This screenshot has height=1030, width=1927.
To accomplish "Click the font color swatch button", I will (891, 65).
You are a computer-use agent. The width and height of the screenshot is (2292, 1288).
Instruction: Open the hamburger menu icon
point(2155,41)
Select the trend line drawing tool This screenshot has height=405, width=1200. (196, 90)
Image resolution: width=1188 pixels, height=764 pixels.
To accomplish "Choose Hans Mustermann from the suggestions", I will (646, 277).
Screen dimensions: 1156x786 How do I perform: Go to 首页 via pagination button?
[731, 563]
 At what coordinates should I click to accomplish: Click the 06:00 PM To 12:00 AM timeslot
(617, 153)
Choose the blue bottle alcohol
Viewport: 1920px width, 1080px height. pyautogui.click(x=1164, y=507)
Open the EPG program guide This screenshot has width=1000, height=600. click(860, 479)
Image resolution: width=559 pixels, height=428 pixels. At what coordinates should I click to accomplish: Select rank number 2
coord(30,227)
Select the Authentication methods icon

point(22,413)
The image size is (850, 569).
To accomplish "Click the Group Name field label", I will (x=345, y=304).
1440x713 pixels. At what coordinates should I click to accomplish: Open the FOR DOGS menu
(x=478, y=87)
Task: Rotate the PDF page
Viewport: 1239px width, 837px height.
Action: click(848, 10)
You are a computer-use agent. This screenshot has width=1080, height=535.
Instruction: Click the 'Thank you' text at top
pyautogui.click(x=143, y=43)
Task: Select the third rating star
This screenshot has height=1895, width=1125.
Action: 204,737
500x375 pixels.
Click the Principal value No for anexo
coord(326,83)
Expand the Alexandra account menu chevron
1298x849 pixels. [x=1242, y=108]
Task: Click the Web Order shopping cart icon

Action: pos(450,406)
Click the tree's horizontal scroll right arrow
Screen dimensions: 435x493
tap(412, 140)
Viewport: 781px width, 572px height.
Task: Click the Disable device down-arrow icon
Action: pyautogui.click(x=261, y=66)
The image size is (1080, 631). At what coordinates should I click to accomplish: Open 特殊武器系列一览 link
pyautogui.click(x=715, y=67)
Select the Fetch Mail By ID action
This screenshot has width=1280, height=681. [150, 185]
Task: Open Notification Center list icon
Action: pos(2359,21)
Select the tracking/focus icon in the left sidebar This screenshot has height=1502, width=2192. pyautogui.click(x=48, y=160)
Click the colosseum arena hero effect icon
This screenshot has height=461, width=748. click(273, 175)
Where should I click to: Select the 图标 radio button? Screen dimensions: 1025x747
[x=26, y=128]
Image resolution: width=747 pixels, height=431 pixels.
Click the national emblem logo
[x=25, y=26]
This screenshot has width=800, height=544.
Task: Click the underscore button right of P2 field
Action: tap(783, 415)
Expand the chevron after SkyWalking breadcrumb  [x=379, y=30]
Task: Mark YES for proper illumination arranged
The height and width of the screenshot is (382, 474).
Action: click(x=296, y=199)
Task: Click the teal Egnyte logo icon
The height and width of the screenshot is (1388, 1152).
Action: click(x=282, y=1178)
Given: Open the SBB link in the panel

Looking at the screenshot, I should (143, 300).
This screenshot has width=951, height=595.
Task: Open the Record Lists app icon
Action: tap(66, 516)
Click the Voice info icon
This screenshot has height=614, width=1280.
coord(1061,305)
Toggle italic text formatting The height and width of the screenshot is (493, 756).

------------------------------------------------------------------------

> **Exercise requirements**
Rewrite the items from the line containing "Open the EPG" up to and including the line containing "will (x=345, y=304).", replacing "Group Name" with "Account Name" and leaving everything else unchanged.

> **Solved problem**
Open the EPG program guide This screenshot has width=1000, height=600. click(860, 479)
Image resolution: width=559 pixels, height=428 pixels. At what coordinates should I click to accomplish: Select rank number 2
coord(30,227)
Select the Authentication methods icon

point(22,413)
The image size is (850, 569).
To accomplish "Click the Account Name field label", I will (x=345, y=304).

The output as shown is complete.